■ EXTRACTED MATERIAL
● ● ●
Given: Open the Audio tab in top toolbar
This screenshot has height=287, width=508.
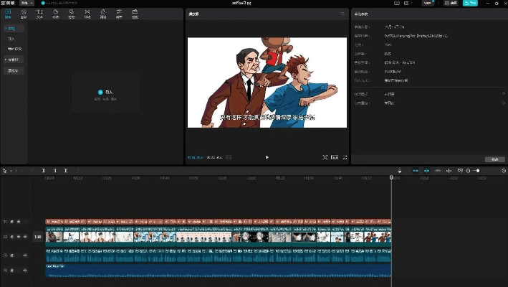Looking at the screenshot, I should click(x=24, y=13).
● ● ●
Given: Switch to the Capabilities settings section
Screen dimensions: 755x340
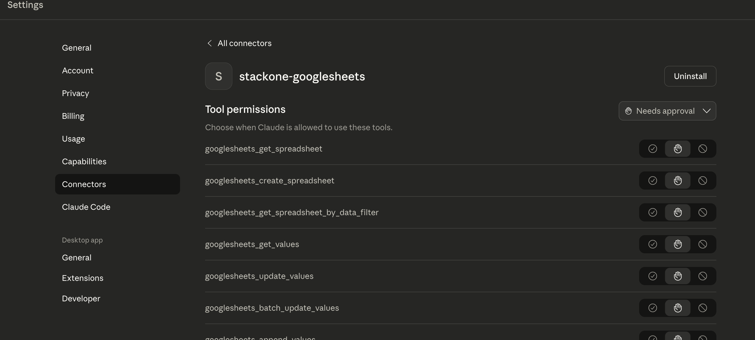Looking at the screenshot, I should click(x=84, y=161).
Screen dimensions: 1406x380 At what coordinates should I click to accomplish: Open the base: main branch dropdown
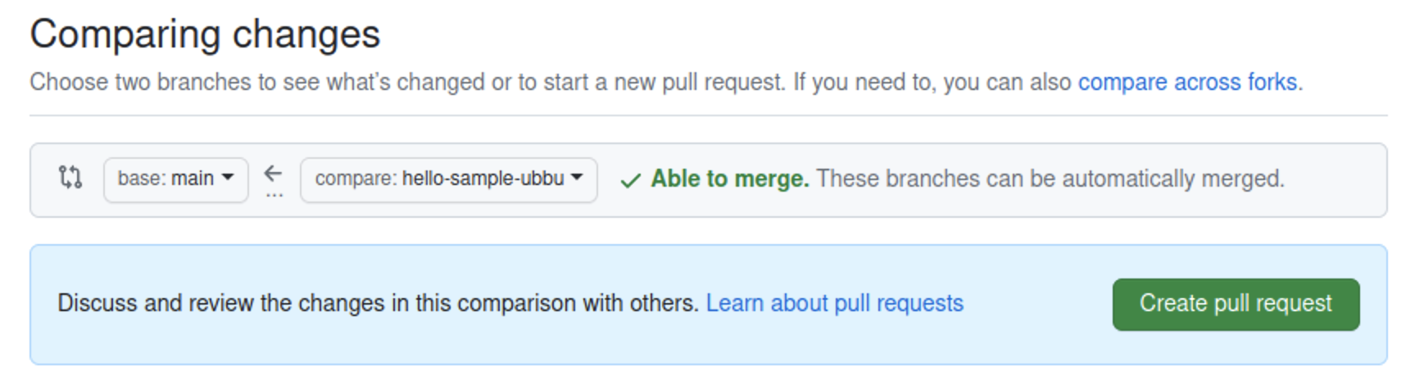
● ● ●
■ TASK TO COMPLETE
Word for word, retype the lines in the entries above that run from the one with "Given: Switch to" through the one with "Screen dimensions: 1406x380". Both ends count; pictures do not.

■ EXERCISE RESPONSE
Given: Switch to the Capabilities settings section
Screen dimensions: 755x340
Looking at the screenshot, I should click(x=84, y=161).
Screen dimensions: 1406x380 At what coordinates should I click to accomplish: Open the base: main branch dropdown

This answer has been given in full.